* **COMPITO DA SVOLGERE**: Riprendi il testo sull'equilibrio chimico e proseguilo subito dopo l'ultima frase riportata.

* **ESTRATTO FORNITO**:
((

In chimica analitica, le costanti di e. prendono il nome in funzione della grandezza sotto cui compaiono le specie chimiche che partecipano all’e.; così si parla di costante di attività (funzione soltanto della temperatura) e di costante di concentrazione (funzione della temperatura e della forza ionica). Le costanti miste sono costanti che vengono definite per gli e. ai quali partecipa lo ione idrogeno: in tale tipo di costante questo ione viene espresso in termini di attività, vista la possibilità di determinarla con una misura di pH, e le altre specie in termini di concentrazione. Le costanti condizionali, infine, sono grandezze che variano a seconda del mezzo nel quale sono considerate e che tengono conto di eventuali reazioni collaterali.
Per i sistemi eterogenei nei quali sono presenti più fasi, si aggiunge a quelle già considerate anche l’equazione [5] che può essere riguardata come un’equazione di restrizione dovuta alla reazione chimica. Se si hanno più reazioni indipendenti tra i componenti del sistema, si ottengono altrettante equazioni come la [5] e il numero delle restrizioni aumenta. Dal punto di vista quantitativo, lo studio dell’e. in un sistema eterogeneo, sede di reazioni chimiche, si esegue analogamente a quanto si fa per i sistemi omogenei, tenendo conto delle relazioni per l’e. tra le fasi insieme a quelle proprie delle reazioni chimiche. La condizione di uguaglianza della fugacità di ciascun componente in ogni fase, scegliendo le stesse fugacità di riferimento, può esprimersi anche come uguaglianza delle attività: in tal caso la [7] può pensarsi riferita a una qualunque delle fasi presenti. Esistono naturalmente anche delle condizioni semplificative: per es., per la decomposizione del carbonato di calcio secondo la reazione:
CaCO3 ⇄ CaO + CO2,
si hanno due fasi solide (immiscibili) e una fase gassosa; potendosi con buona approssimazione assumere uguale a 1 l’attività delle fasi solide, la costante di e. diviene:
aCaO aCO2
K = −−−−−−−− = aCO2,
aCaCO3
e, per pressioni non elevate,
K = pCO2:
in tal caso il valore di K è determinato soltanto dalla pressione parziale dell’anidride carbonica proveniente dalla decomposizione del carbonato di calcio.

))

* **DATI GREZZI**:
((

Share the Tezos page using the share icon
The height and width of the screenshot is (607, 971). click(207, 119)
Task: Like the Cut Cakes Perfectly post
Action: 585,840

))

* **RISPOSTA**:
Ogni essere vivente è un componente della comunità vegetale e animale in cui si trova, che entra in relazione con gli altri esseri del medesimo ambiente biologico: relazioni ora antagonistiche, ora mutualistiche, le quali continuamente ne favoriscono o ne minacciano il benessere o addirittura l’esistenza. Si stabilisce così un e. ecologico che si conserva per un periodo più o meno lungo, in un dato ambiente. L’apparente stabilità è il risultato di continue variazioni numeriche dei vari componenti della comunità. Per es., generalmente il numero degli erbivori e quello dei carnivori di una data località rimane a lungo costante, ma ciò avviene in conseguenza di una continua oscillazione numerica dei due gruppi di organismi: se aumenta il numero dei carnivori, aumenta la loro pressione di predazione sugli erbivori, d’altra parte non appena gli erbivori diminuiscono oltre una certa misura, i carnivori, per la carenza di prede, declinano progressivamente di numero. Lo stesso accade nelle relazioni fra parassiti e ospiti. Quando in un determinato ambiente o territorio sono rappresentati tutti i gruppi di consumatori e di regolatori del consumo, si stabilisce l’e. ecologico; quando circostanze esterne producono la scomparsa o la diminuzione eccessiva di uno dei suoi elementi, tutto il sistema ne risente, subendo un danno talvolta irreparabile. Così, l’introduzione di nuove specie animali in un dato territorio (per es., coniglio in Australia, passero negli USA, cani, gatti e volpi nella Nuova Zelanda ecc.) ha provocato spesso gravissimi danni alla flora o alla fauna locale.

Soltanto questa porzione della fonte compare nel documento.